Suzanne Tomlinson, PhD, MBA
GCC
Suzanne Tomlinson PhD, MBA (Administrative Core). Dr. Tomlinson is the Director of Research Programs for the Gulf Coast Consortia (GCC) and also coordinates all academic and research activities of CARMiG and GCC-AMR. She has > 20 years of project management experience of both small (5+ members) and large (>500 members) teams not only in scientific research, but also in small businesses, nonprofit organizations, and various boards and advisory committees. Her primary responsibilities include direction of the 10 GCC research consortia and clusters. She has played a crucial role from the inception of the GCC-AMR cluster through the development of inter-institutional agreements and operations for shared resources, providing a platform for seamless cross-institutional collaboration that has led to large annual conferences and monthly seminars focused on AMR research, and grants (funded and/or submitted) to support AMR projects and training programs.
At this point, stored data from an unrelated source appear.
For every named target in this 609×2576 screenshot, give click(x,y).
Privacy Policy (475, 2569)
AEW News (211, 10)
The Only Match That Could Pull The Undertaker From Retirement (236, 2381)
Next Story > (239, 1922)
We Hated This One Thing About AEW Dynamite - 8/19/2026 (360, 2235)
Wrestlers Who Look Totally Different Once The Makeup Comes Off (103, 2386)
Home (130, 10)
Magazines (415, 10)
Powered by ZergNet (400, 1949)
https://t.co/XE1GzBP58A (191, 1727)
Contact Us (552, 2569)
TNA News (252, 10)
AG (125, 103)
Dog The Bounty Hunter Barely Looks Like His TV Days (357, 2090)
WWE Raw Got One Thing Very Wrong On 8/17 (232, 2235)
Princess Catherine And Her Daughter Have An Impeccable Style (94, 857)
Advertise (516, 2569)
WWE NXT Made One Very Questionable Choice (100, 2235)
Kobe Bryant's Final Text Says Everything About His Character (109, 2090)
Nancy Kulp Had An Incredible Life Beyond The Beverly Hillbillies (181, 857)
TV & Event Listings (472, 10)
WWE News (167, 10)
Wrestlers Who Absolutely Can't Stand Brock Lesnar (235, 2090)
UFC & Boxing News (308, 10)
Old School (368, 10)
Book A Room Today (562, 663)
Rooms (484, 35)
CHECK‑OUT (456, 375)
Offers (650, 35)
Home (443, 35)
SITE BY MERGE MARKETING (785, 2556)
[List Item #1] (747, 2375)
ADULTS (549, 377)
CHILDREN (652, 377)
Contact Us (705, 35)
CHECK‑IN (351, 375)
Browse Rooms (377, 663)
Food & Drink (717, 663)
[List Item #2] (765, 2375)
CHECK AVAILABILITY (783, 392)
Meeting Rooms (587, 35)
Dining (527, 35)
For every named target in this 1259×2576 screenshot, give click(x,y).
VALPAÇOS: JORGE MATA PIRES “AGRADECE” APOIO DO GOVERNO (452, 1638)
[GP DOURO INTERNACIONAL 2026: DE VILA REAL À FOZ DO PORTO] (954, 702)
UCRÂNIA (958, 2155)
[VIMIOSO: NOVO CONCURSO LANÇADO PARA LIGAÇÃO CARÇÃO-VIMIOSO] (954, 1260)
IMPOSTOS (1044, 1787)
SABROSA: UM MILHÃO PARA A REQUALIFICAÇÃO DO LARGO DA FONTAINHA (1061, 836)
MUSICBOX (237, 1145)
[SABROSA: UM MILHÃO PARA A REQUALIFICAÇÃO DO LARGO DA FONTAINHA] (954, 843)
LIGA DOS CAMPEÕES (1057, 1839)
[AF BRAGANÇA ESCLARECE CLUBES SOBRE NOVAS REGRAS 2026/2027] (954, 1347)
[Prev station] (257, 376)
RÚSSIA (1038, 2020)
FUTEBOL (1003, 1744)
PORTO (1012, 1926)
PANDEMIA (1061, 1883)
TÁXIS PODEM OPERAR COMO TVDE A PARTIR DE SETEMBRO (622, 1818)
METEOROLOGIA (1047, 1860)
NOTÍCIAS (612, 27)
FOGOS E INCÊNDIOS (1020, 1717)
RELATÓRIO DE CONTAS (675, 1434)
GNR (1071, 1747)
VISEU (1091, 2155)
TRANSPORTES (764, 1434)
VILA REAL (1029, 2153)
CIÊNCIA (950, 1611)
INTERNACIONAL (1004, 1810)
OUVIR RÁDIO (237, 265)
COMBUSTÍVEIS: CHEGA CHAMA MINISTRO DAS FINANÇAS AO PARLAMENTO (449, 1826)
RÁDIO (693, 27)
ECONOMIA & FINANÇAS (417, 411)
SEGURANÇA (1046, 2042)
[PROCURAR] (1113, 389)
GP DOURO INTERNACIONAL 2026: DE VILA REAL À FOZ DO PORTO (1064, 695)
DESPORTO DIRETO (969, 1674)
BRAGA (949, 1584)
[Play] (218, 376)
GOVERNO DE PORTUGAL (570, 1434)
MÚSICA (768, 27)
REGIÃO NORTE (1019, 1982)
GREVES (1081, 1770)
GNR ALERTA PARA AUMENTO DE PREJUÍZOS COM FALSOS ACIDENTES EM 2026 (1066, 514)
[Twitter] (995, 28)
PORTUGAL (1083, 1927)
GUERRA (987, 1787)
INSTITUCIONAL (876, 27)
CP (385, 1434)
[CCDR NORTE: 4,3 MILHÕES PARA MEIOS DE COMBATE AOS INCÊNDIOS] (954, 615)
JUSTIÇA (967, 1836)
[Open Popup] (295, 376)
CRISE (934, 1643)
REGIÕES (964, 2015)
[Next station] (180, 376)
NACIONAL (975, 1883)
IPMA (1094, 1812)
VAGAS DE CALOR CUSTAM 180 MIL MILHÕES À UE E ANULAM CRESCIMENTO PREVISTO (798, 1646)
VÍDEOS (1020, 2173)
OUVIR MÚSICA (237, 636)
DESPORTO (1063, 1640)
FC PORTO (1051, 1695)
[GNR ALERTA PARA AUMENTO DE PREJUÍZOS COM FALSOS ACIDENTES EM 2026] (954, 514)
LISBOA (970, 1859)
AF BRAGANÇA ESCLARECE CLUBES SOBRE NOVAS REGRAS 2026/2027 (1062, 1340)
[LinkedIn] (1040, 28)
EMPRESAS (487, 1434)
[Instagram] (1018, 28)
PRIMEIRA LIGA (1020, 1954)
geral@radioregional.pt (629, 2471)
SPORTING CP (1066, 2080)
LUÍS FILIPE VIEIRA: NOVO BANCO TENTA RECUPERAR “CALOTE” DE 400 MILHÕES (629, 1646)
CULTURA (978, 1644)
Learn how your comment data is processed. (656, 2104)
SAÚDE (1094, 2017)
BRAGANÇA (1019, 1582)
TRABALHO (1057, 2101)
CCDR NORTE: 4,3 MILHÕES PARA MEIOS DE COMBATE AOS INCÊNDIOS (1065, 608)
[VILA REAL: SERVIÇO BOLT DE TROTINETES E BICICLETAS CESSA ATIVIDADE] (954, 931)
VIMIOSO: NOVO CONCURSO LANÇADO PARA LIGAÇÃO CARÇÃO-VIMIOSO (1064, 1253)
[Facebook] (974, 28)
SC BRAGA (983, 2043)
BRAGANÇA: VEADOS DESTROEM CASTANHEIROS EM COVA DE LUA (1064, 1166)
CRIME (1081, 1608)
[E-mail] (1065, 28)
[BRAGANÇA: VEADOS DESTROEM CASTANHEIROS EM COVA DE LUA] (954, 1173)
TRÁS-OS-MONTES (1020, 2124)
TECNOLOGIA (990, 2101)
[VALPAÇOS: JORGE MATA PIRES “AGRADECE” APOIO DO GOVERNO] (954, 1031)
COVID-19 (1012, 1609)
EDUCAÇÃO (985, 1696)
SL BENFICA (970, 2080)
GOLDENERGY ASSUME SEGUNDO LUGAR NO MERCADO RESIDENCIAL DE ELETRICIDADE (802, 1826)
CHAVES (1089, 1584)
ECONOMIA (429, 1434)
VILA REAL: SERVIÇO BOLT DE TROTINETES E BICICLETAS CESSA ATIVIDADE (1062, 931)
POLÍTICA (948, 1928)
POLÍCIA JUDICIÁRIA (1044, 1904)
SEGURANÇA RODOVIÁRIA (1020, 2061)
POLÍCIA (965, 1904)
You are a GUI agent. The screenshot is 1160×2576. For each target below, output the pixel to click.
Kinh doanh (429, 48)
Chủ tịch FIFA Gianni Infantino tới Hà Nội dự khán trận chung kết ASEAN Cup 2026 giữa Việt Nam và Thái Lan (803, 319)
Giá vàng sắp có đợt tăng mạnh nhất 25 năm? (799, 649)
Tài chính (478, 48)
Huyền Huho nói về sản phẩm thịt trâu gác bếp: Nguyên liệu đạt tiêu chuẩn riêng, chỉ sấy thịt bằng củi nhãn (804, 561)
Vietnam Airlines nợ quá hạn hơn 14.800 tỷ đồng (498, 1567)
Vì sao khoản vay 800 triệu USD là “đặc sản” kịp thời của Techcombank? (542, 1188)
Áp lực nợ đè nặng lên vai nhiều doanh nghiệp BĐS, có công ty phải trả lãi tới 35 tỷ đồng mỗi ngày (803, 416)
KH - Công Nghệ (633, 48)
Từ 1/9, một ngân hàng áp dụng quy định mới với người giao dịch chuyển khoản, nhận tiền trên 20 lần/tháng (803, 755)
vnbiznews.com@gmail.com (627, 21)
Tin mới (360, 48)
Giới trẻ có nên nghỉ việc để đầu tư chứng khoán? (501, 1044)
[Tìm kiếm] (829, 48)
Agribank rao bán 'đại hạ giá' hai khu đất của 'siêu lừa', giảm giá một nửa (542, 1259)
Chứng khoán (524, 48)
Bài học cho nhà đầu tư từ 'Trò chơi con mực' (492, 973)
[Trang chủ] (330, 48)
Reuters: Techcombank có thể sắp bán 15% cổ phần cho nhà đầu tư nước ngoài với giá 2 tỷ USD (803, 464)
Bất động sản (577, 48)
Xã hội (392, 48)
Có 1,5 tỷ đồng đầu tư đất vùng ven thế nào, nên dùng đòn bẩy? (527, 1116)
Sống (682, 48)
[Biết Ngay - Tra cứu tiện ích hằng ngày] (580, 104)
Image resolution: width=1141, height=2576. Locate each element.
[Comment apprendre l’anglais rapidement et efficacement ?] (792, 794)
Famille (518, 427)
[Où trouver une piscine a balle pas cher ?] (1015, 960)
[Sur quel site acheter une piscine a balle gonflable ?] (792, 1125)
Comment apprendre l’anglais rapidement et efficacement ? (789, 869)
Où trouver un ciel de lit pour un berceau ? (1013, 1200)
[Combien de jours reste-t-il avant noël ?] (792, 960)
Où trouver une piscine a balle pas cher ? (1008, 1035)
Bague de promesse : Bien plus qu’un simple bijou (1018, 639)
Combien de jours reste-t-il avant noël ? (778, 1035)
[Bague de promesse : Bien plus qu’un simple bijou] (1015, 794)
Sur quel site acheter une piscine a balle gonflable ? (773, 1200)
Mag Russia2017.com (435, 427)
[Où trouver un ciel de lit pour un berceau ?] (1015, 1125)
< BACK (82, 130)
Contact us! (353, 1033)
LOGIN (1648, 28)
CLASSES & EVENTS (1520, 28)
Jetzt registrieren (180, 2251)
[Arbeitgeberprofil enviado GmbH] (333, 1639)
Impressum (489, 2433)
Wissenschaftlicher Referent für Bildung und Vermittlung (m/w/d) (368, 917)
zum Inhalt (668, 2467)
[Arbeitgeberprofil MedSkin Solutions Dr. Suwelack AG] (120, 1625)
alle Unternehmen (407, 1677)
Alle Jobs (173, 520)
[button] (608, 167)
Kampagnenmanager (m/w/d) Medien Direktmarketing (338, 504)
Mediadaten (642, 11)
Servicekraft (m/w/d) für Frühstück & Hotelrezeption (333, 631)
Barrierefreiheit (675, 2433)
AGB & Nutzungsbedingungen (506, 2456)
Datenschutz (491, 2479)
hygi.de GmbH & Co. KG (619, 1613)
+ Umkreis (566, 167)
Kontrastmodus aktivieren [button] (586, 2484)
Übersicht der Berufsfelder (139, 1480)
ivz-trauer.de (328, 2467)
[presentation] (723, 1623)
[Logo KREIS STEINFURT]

In addition, she co-developed and directs the award-winning GCC Rigor and Reproducibility certificate program and manages the John S. Dunn Foundation Collaborative Research Award Pilot Grant Program.
Todd Treangen, PhD
Rice U.
Todd Treangen PhD (FUSE core, Co-I) is an Assistant Professor of Computer Science at Rice University, and faculty member of the Institute for Biosciences and Bioengineering (IBB) faculty member and Systems, Synthetic, and Physical Biology (SSPB) graduate program at Rice University. He has over 15 years of experience in Computational Biology and Bioinformatics. Dr. Treangen is also the co-founder of the COVID-19 International Research Team (COV-IRT, www.cov-irt.org), Maryland Bioinformatics Lab (MarBL, https://github.com/marbl/), and MidAtlantic Microbiome Meetup (M3, http://blog.umd.edu/m3/).
Dr. Treangen’s research group at Rice University is primarily focused on developing computational tools for microbial comparative genomics, computational microbial forensics, and metagenomics (www.treangenlab.com). Examples of published computational tools Dr. Treangen has helped develop include: (i) Mash: a MinHash based global distance estimate that allows for rapid all-versus-all global sequence comparison, (ii) MetaCarvel: a graph-based approach for teasing out biologically-relevant variation from metagenomic samples, and (iii) ParSNP: a multiple genome alignment tool designed for closely related bacterial genomes, capable of aligning thousands of intraspecific bacterial genomes in frugal computational environments. Dr. Treangen will assist Dr. Hanson and Dr. Haag by bringing his bioinformatics experience specific to microbial genomics and metagenomics to bear to the FUSE core, and focus on the development of novel computational tools and methodology to help ignite the FUSE core in support of the three DYNAMITE P01 projects.